## YOUR OBJECTIVE
Recast the listing lines as a numbered list, leaving out any blank lines, covering everything from the line containing "Where should I" down to the line containing "tap(114, 159)". Omit the pictures from your answer.

## ENTRIES
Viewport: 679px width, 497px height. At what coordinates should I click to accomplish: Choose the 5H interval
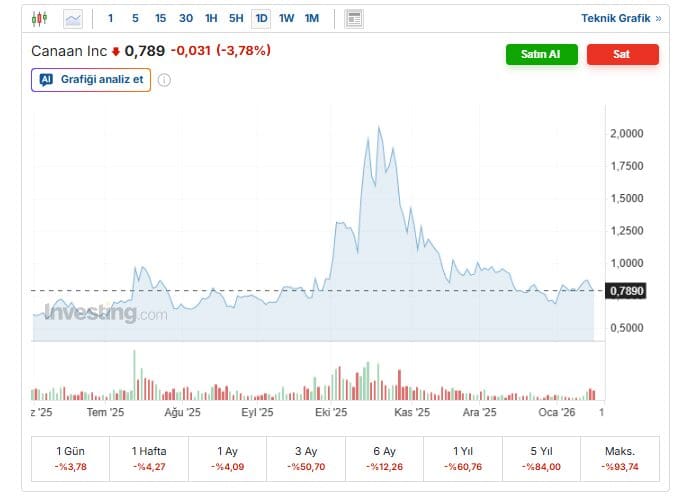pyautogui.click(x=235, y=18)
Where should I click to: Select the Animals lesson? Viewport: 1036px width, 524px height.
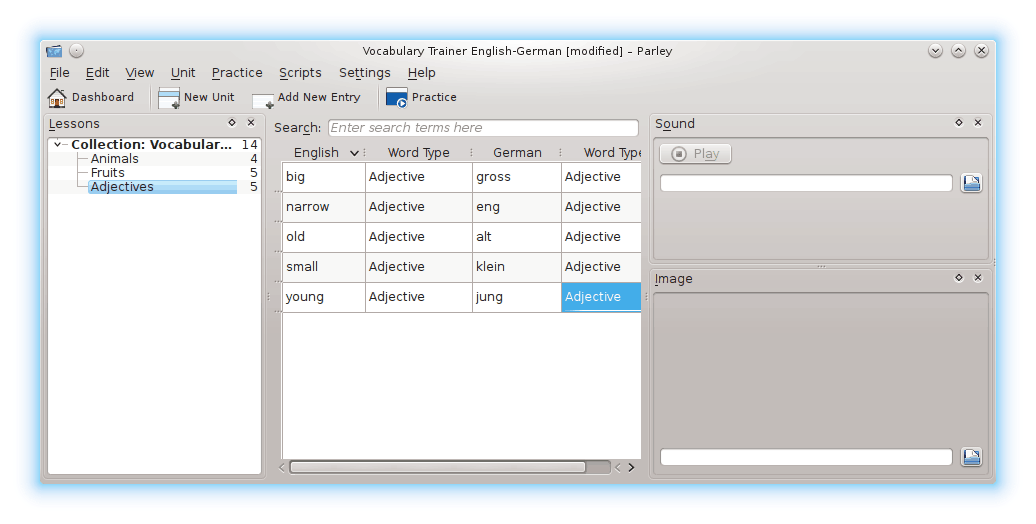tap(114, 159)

...

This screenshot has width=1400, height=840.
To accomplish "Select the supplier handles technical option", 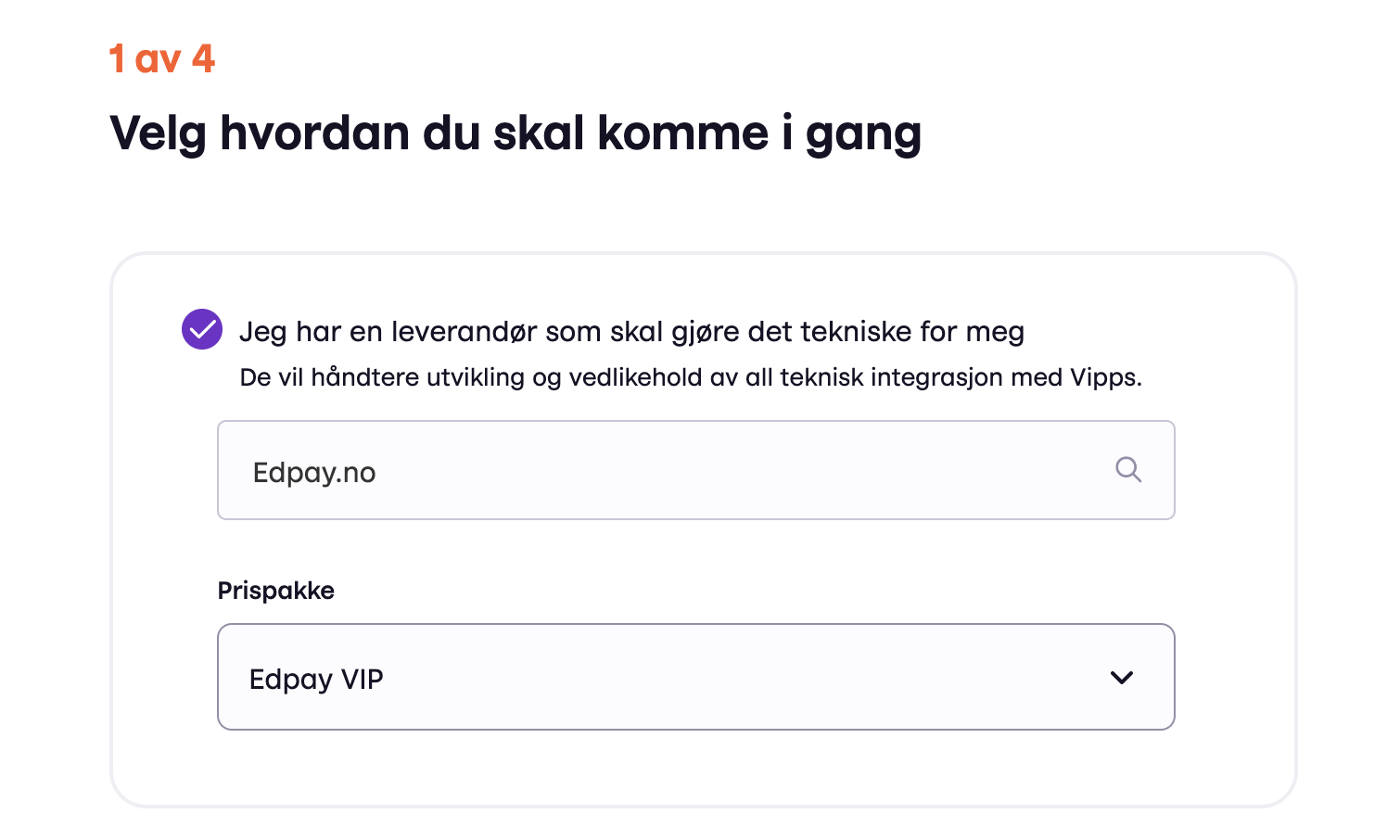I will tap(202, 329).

==

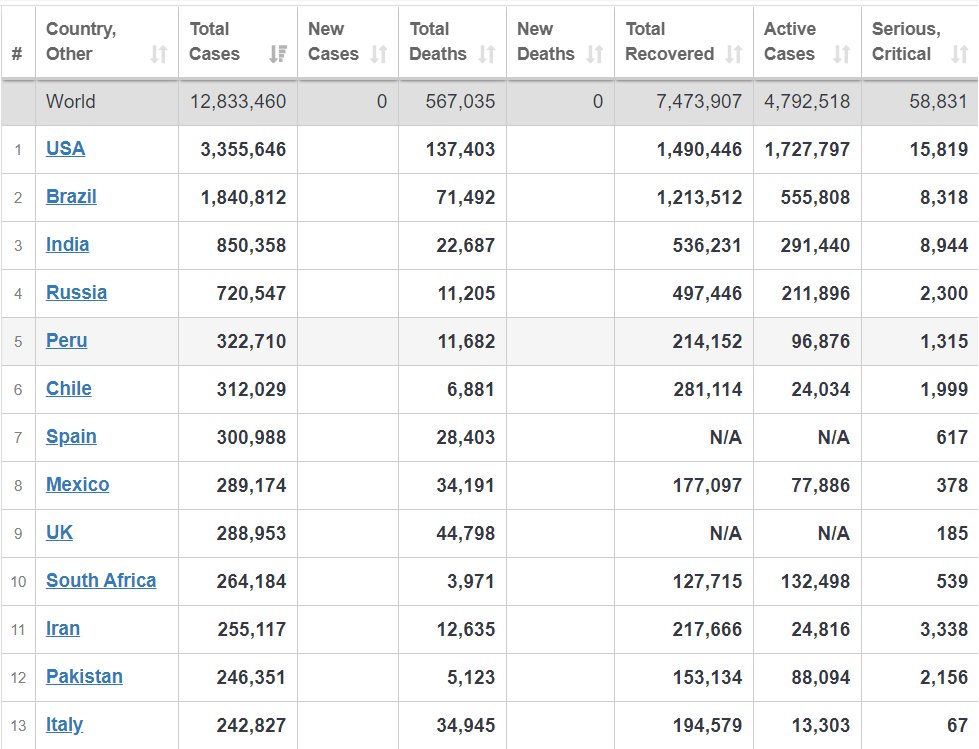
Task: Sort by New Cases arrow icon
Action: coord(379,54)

## CORRECT ANSWER
1. Where should I click to: Select the Animals lesson? Viewport: 1036px width, 524px height.
2. tap(114, 159)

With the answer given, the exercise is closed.